#### Work instruction
The line with "The image size is (480, 253)." through the last line of the entries: give these again exactly, and only these, without any pictures.

#### Records excerpted from a collection
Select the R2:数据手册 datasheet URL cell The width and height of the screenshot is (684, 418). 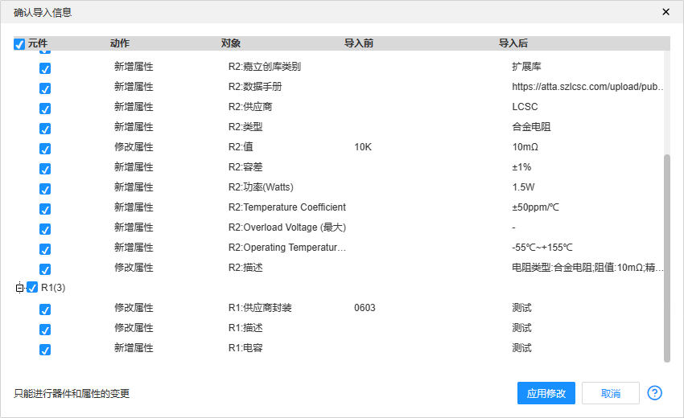(587, 87)
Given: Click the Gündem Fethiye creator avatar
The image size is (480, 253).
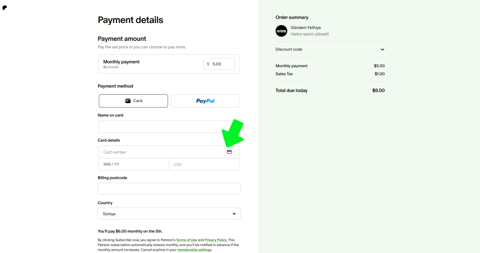Looking at the screenshot, I should 281,31.
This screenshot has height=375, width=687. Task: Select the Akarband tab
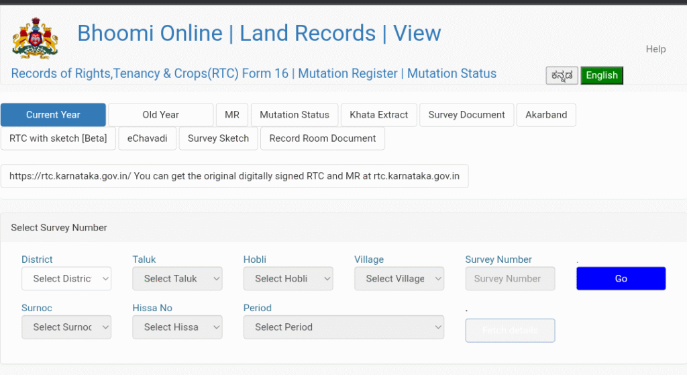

#### Written response
The image size is (480, 253).
Looking at the screenshot, I should 281,31.
This screenshot has height=375, width=687. Task: Select the Akarband tab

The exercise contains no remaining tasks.